■ Instructions for the task ■
Return, word for word, the part of the records below that opens with the line containing "At what (x,y)" and closes with the line containing "center [168, 233].", with both of those lines included. Leave the pictures out of your answer.

[Source data — start]

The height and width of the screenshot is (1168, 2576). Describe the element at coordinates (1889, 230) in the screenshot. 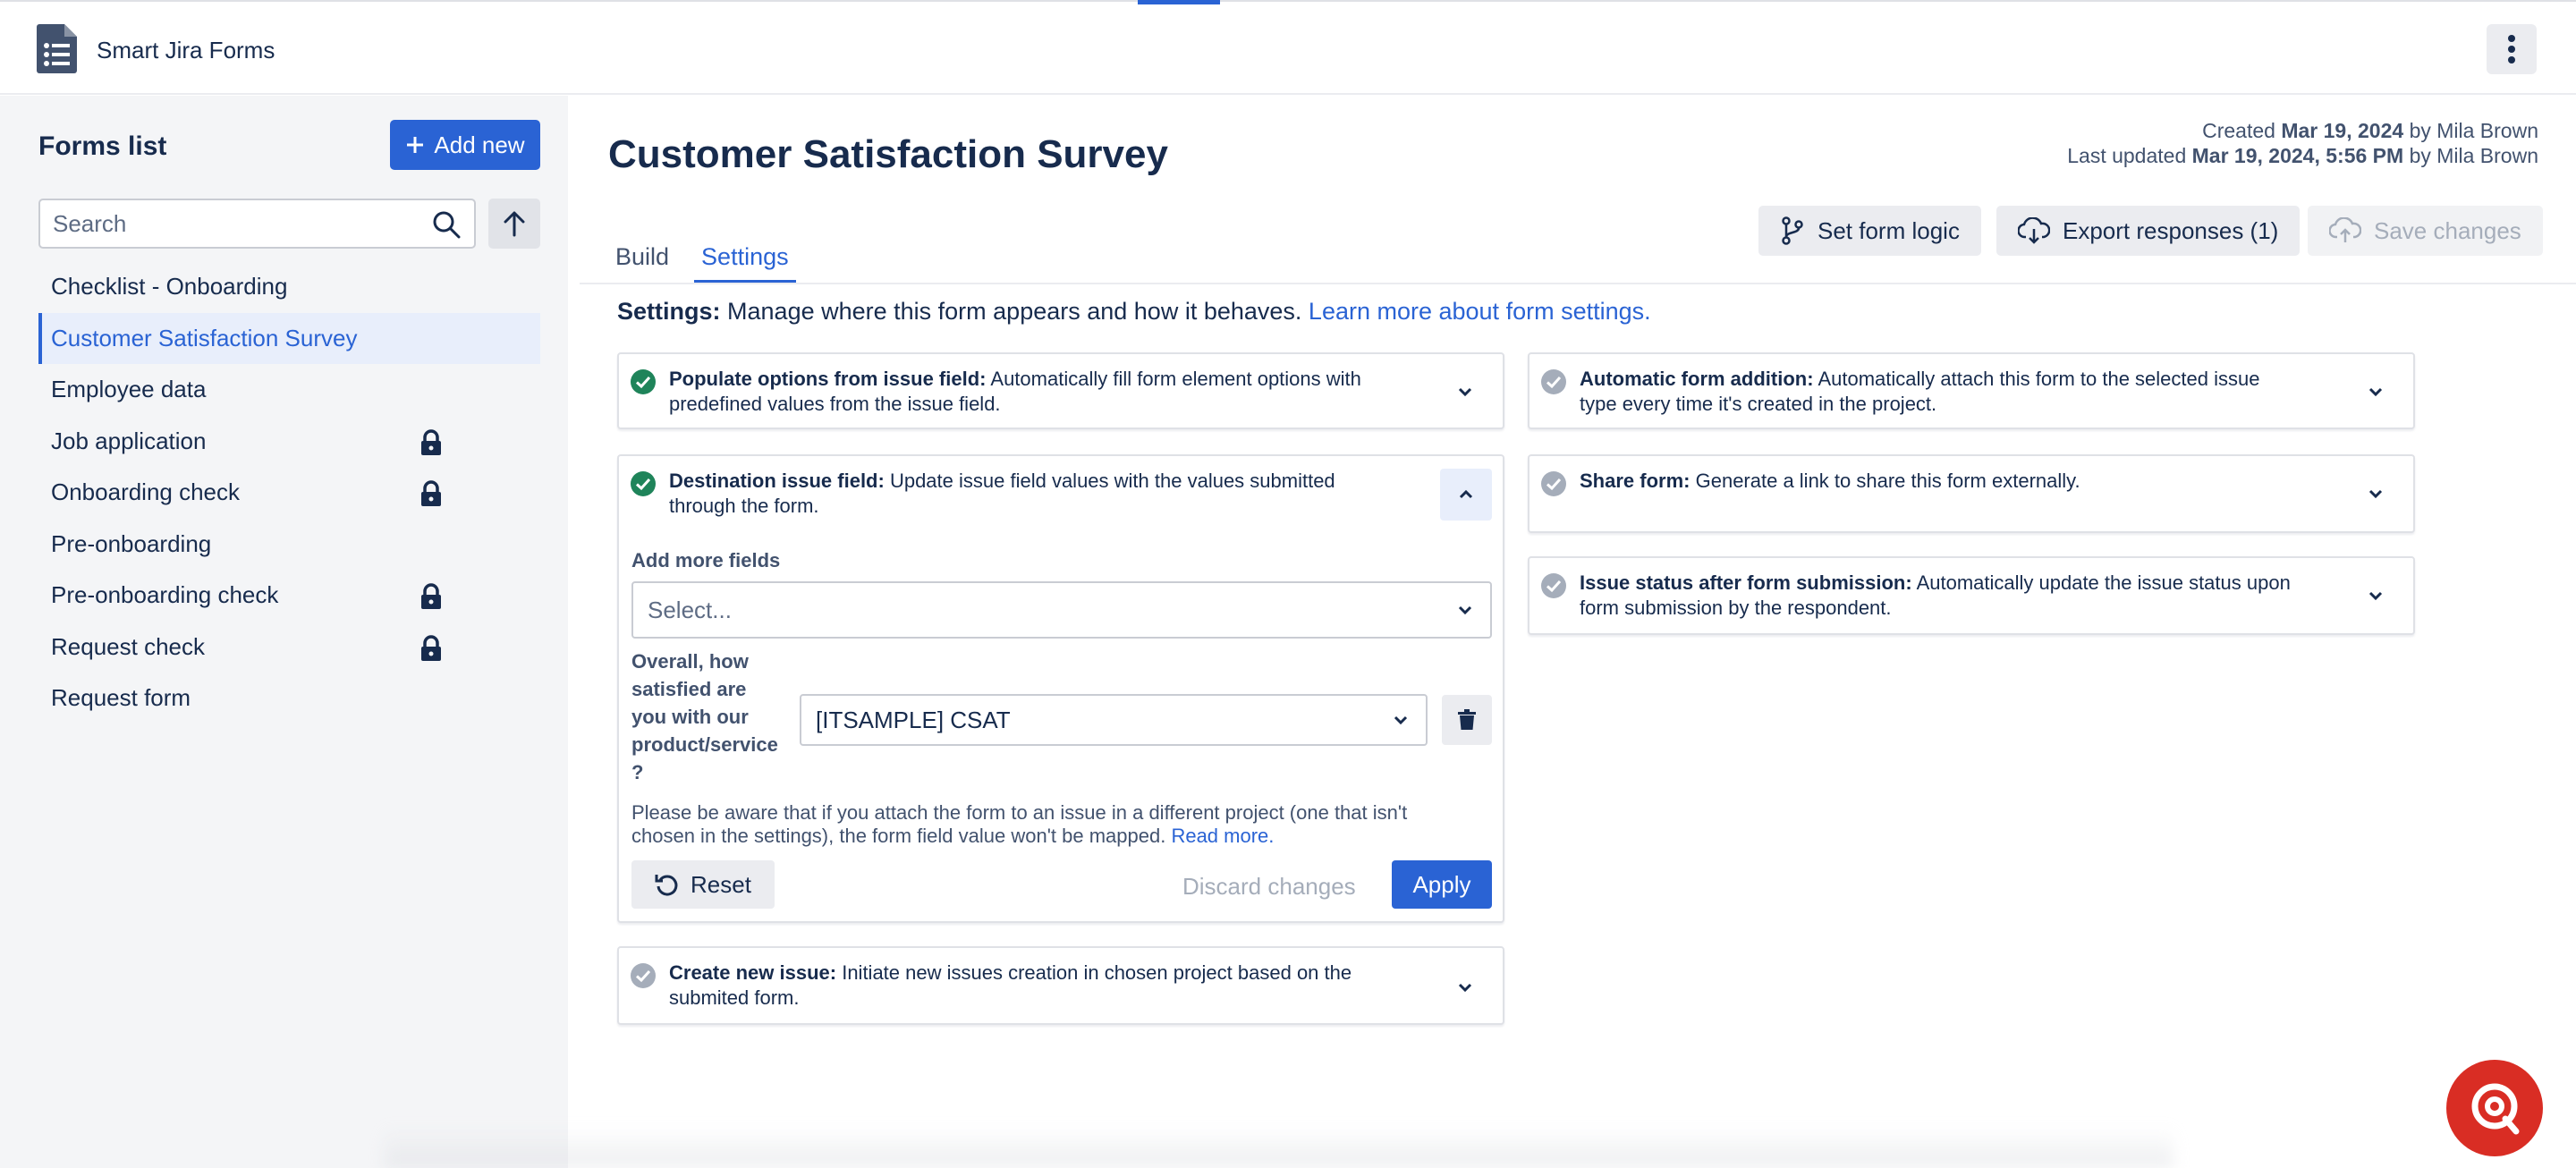

I see `set-form-logic-label: Set form logic` at that location.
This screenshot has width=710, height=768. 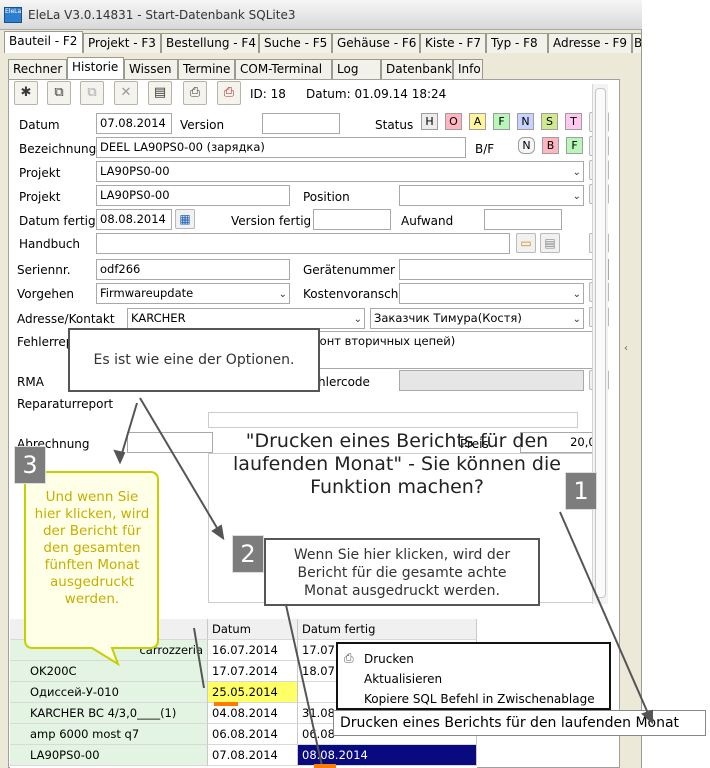 What do you see at coordinates (30, 465) in the screenshot?
I see `badge-3: 3` at bounding box center [30, 465].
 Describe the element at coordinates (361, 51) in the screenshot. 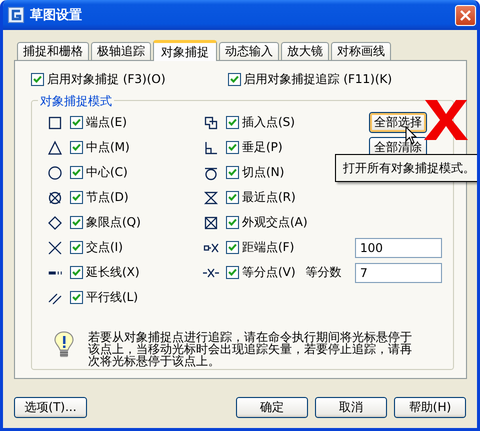

I see `tab: 对称画线` at that location.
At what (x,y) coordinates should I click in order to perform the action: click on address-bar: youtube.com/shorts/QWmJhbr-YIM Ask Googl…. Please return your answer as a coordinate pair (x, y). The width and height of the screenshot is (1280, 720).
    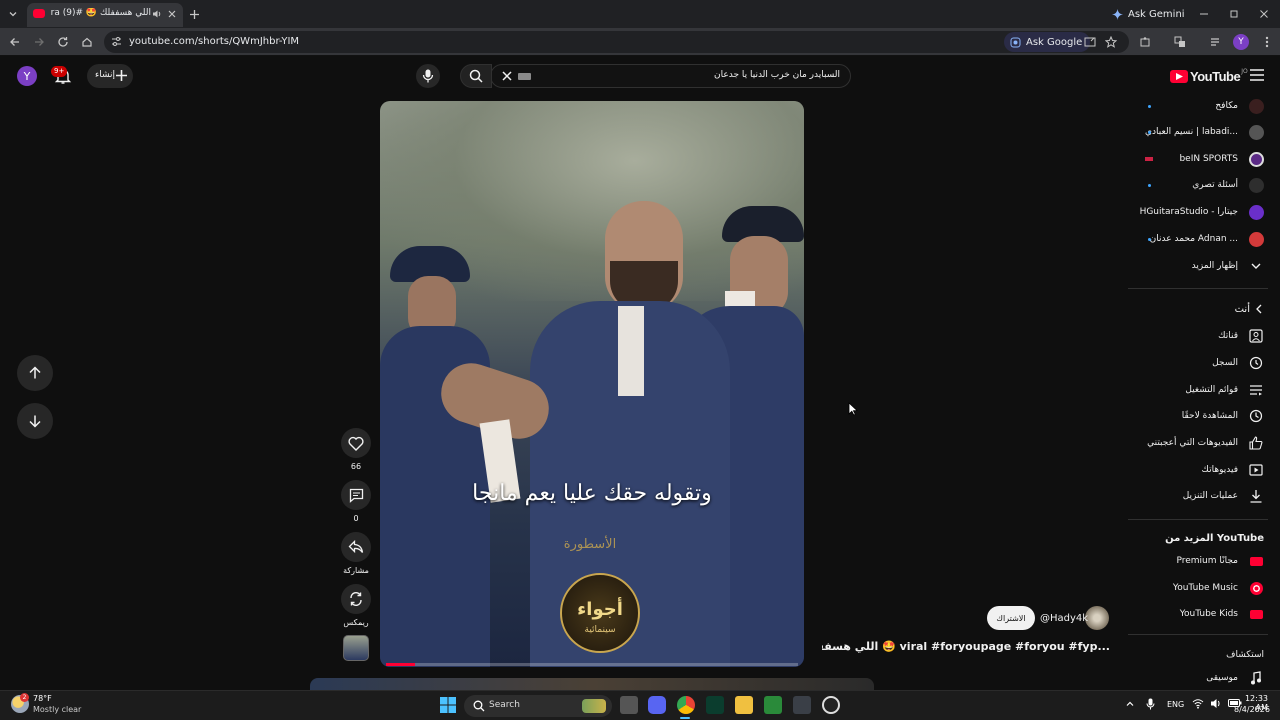
    Looking at the image, I should click on (616, 42).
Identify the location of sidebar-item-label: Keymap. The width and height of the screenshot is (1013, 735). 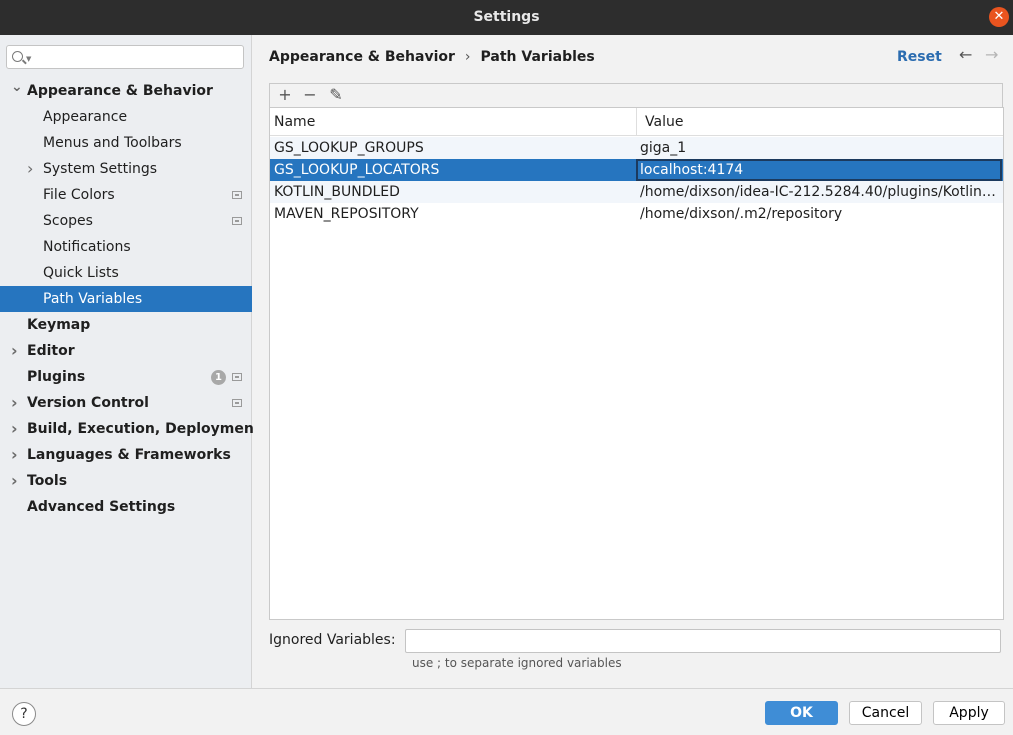
(59, 325).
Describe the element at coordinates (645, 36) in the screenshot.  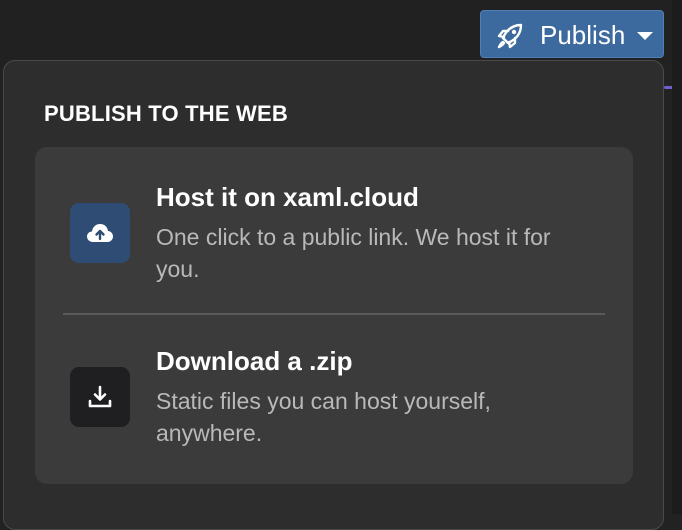
I see `chevron-down-icon` at that location.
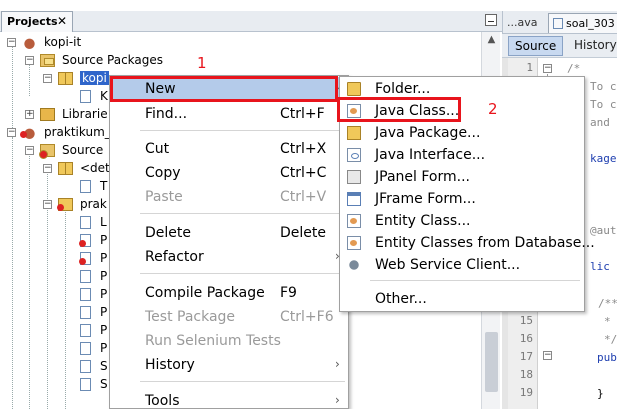  What do you see at coordinates (168, 233) in the screenshot?
I see `menu-label: Delete` at bounding box center [168, 233].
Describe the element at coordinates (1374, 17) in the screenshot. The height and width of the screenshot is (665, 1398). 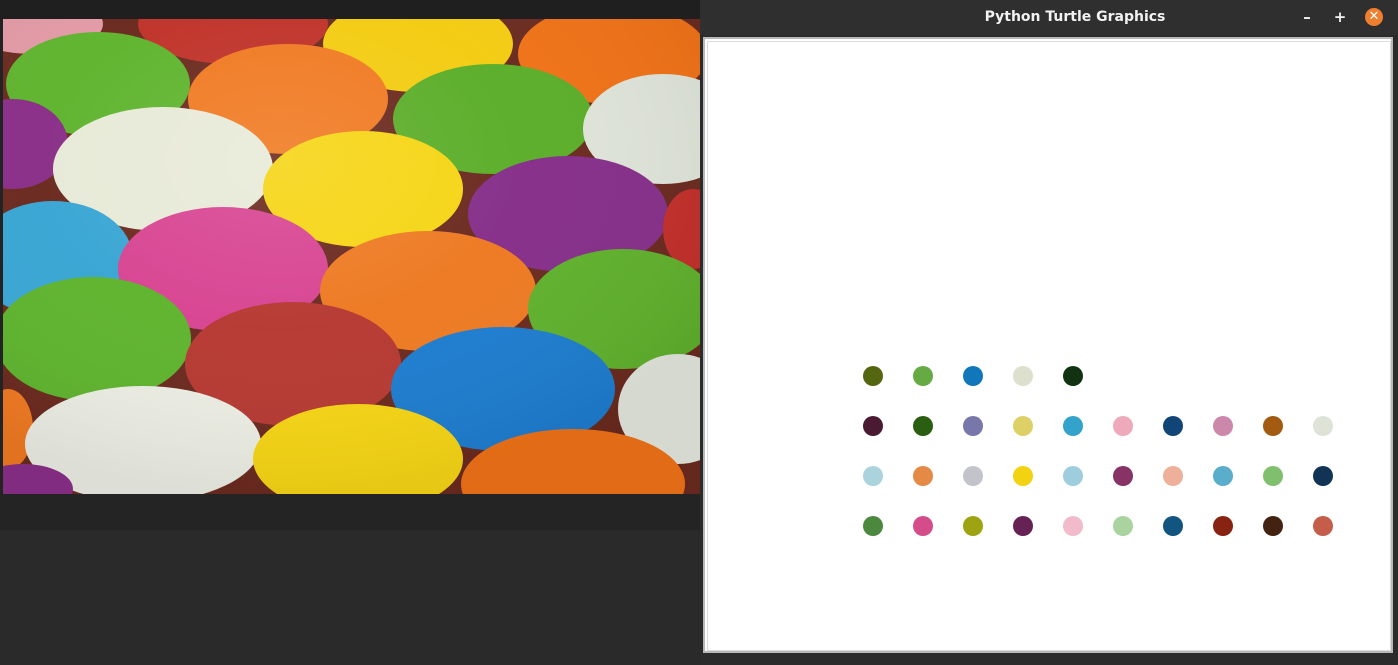
I see `close-icon: ✕` at that location.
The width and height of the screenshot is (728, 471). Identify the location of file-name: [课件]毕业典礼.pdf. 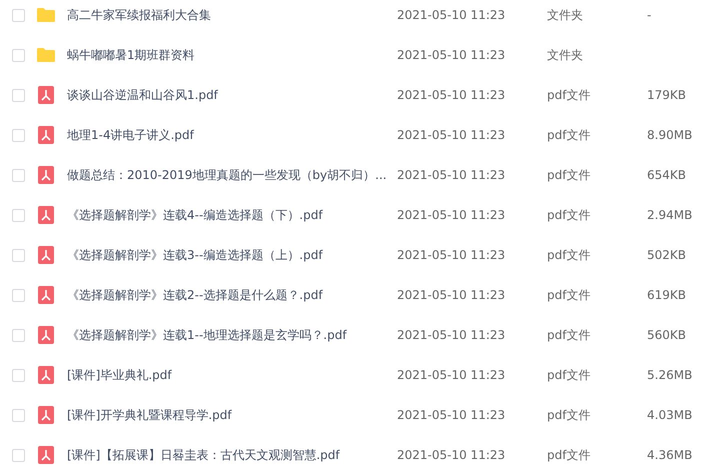
(120, 375).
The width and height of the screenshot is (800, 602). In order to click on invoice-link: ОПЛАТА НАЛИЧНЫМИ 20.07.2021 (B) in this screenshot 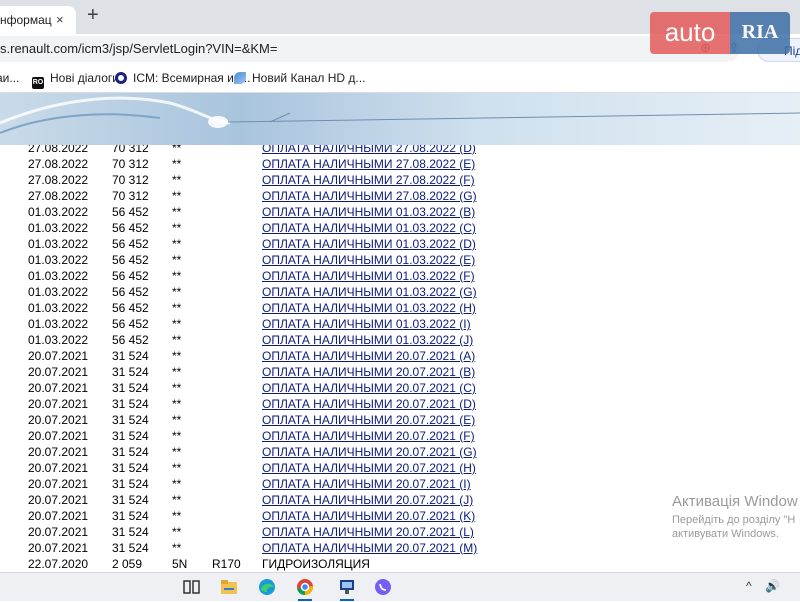, I will do `click(368, 372)`.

[Source data — finish]

■ Result ■
At what (x,y) coordinates should I click in order to perform the action: click on address-bar: youtube.com/shorts/QWmJhbr-YIM Ask Googl…. Please return your answer as a coordinate pair (x, y). The width and height of the screenshot is (1280, 720).
    Looking at the image, I should click on (616, 42).
Identify the location of sidebar-item-label: Keymap. The width and height of the screenshot is (1013, 735). 
(59, 325).
Describe the element at coordinates (645, 36) in the screenshot.  
I see `chevron-down-icon` at that location.
  What do you see at coordinates (168, 233) in the screenshot?
I see `menu-label: Delete` at bounding box center [168, 233].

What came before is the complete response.